Container Attack Surface Reduction Beyond Name Space Isolation

Conference:  BlackHat EU 2018



The presentation discusses the need for specialized API versions and container images to improve cybersecurity and DevOps practices.
  • Specialized API versions can be created to identify and enforce policies on critical API functions
  • Container images should be designed with a single purpose and tailored to only include necessary components to reduce vulnerabilities
  • Automated vulnerability scanning can help identify and mitigate potential risks
The presenters discovered that many of the top 20 Docker images on Docker Hub had triple digit vulnerabilities, highlighting the need for improved container image design and vulnerability management.

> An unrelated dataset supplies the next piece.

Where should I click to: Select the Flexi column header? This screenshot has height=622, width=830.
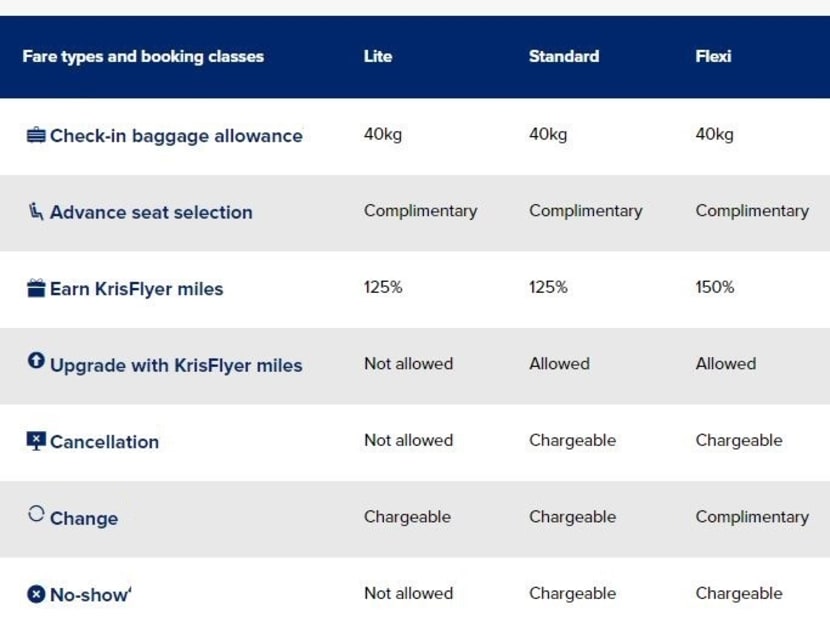[x=712, y=56]
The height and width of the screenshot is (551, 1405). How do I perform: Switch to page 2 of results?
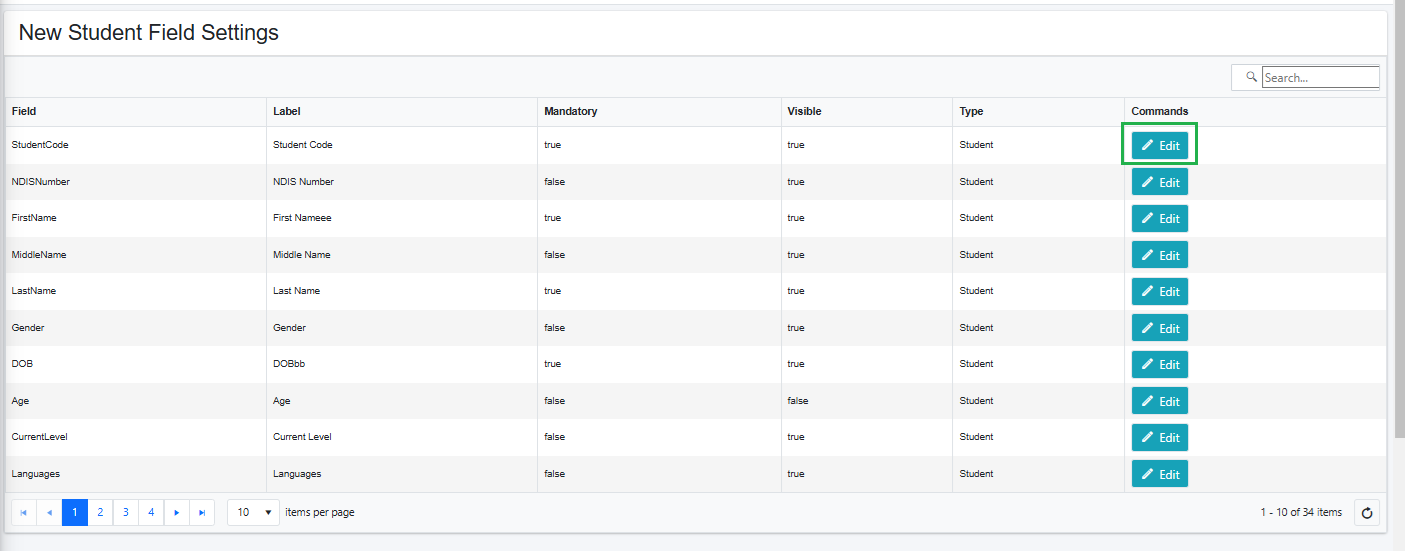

Public container images are riddled with vulnerabilities. We've analyzed the top 100 official Docker images present on DockerHub and found thousands of vulnerabilities and misconfigurations. Many of these vulnerabilities lie not within the application itself but in dependencies, binaries, and file/user/network permissions that are not required for the application to run. This issue has been recently mitigated by using a smaller base image layer such as Alpine, Minideb, and Cirros. While this is a step forward to reduce the attack surface, this is still not enough. Like Unix tools, containers should be atomic in nature and fulfill only one task efficiently. In the context of containers, this means a container should be tailored to run one application only. It means only the required libraries, binaries, files, and network protocols to support a given application should be present. Our approach tackles this problem by using a fine-grained container-wide profiling tool we developed to identify the subset of resources that the application absolutely needs in order to perform its normal operation. The output of our tool is then used to guide the container re-creation process to generate a new unique container image tailored specifically to only support the given application. This new container image not only contains the minimum set of dependencies, but is also hardened with strict lock down policies which are enforced at runtime at the system API level to support only the application's intended operations, and neutralize any unneeded functionality that may be of use to exploits. In a preprocessing phase, the tool analyzes each application to pinpoint the call sites of potentially useful (to attackers) system API functions, and uses backwards data flow analysis to derive their expected argument values and generate whitelisting policies in a best-effort way. At runtime, the system exposes to the protected application only specialized versions of these critical API functions, and blocks any invocation that violates the enforced policy.We've tested our approach on thousands of containers and will present results that demonstrate that our approach not only successfully removed 50%-70% of the known vulnerabilities in the tested images, but can also effectively block many zero-day attacks.